Brave New Films has put together the video What Happens When We Raise The Minimum Wage?

People are stretched -working two or even three jobs, juggling family responsibilities, doing everything possible to keep their heads above water -just to fall short every month. Is that what the American Dream is all about?

But what if we raised the minimum wage? That hard work would pay off. People would be able to make ends meet, they could quit their second jobs, and spend more time with their families. When that happens, whole communities are improved.

Raising the minimum wage means millions of extra dollars in people’s pockets. Families spend their money at Main street businesses, strengthening our local economy.

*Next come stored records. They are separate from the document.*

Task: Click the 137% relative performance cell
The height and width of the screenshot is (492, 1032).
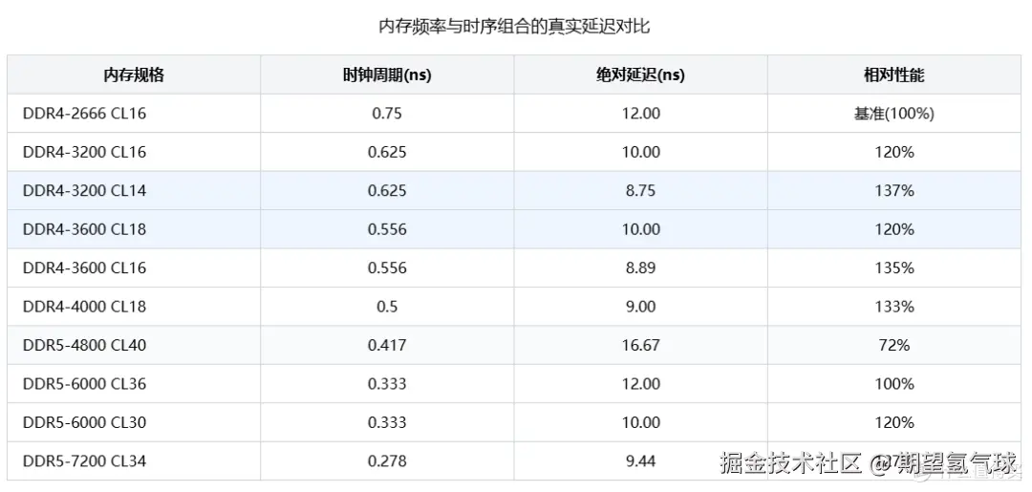Action: (x=893, y=191)
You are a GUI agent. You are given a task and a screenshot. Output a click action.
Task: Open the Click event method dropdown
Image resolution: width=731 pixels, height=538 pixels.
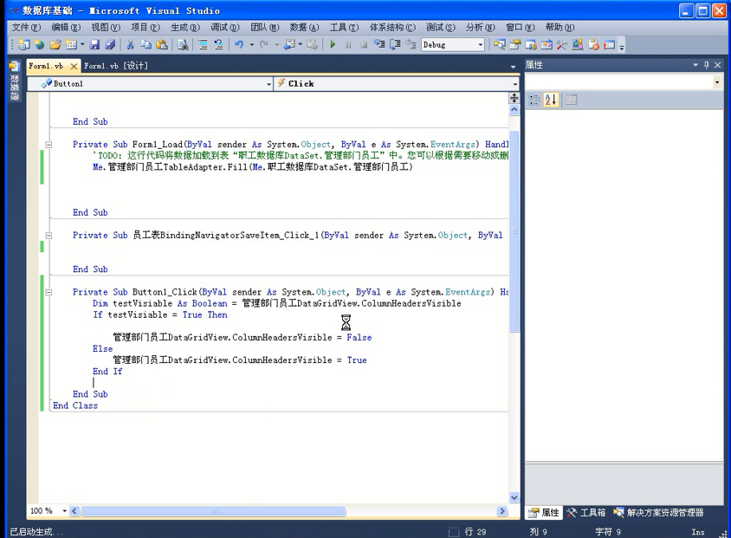click(514, 84)
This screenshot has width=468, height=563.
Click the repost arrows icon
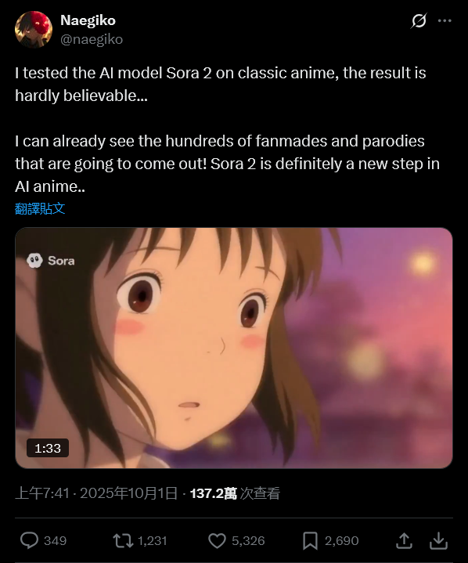click(123, 540)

We’ve already seen this happening. The 13 states that raised their minimum wage in January of this year have added more jobs and have lower unemployment than the 37 states that did not. Hard working families deserve to thrive, not barely survive. Raise the minimum wage. It’s good for families. It’s good for business. It’s good for our community.

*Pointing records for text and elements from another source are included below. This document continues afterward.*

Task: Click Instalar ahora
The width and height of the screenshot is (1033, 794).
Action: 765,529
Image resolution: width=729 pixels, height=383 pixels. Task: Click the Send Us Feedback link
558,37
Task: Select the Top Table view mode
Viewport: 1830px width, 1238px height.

There are millions unemployed because some people are working two or three jobs to get by. If those people could get by on the income from one job, there would be millions of jobs opened up to other people.

The 40 (actually 44) hour week was invented in 1938 to help spread the work that needed to be done to employ more people for that same amount of work. If some people are currently working 80 or 120 hour weeks, then other people are put out of work. It is not the fault of the people working long hours. It’s not that they want to work those hours, but they have to in order to survive.

See Fair Labor Standards Act of 1938: Maximum Struggle for a Minimum Wage

Against a history of judicial opposition, the depression-born FLSA had survived, not unscathed, more than a year of Congressional altercation. In its final form, the act applied to industries whose combined employment represented only about one-fifth of the labor force. In these industries, it banned oppressive child labor and set the minimum hourly wage at 25 cents, and the maximum workweek at 44 hours

Germany is currently using the idea of limiting the work week to keep unemployment down.

Lest you think I didn’t notice, the cause and effect relation noted in the video is not a foregone conclusion. See RichardH’s post Diversion–Highway Fatalities and Lemons. I’ll let you come up with your own ideas of how there could have been a correlation between raising a state’s minimum wage and lower unemployment in that state without the correlation being causal. What these facts do seem to indicate to me, though I haven’t thought it through completely, that at least there can be a raising of the minimum wage without causing high unemployment as my explanation above makes plausible.

How is it that the people in the 1930s could figure out that increasing the minimum wage and limiting the work week would actually reduce unemployment. Why is it that we have forgotten what they figured out, and cannot even refigure it out for ourselves?

I think there may be a very good reason for our current failure. The people who want to get rid of these labor laws do remember how and why it was figured out in the 1930s. Therefore, this time around they can deploy propaganda techniques to get us thinking in a direction that will not lead us to the revelation I have made in this blog. (Remember that Germany, among others, still remember the lesson of the 1930s and are still using what they learned. You might ponder why that might be true.)

There is another aspect to consider. There is a never ending competition between labor and management to adapt to new rules. This is like the competition between law enforcement and the criminal. Another example is the competition in war between defense and offense.

In this case, management has adapted to the labor policies put in place in the 1930s and carried forward to this day. With minimum wage, and maximum work week (before time-and-a-half pay kicks in), the new ploy is to cut hours to avoid benefits and overtime pay. Some employees today in some industries cannot get more work than 20 hours a week in any one job. That is another driving force for people to have multiple jobs. We may not be able to get the economy working again just by putting more teeth into the labor laws that we used to have. We may have to come up with new strategies for wage and hour laws in this never ending competition between labor and management.

Perhaps we need a new rule that if you have employees (or potential employees) who want to work up to the maximum work-week, and you have the work for them to do, then you may not split that job amongst multiple people.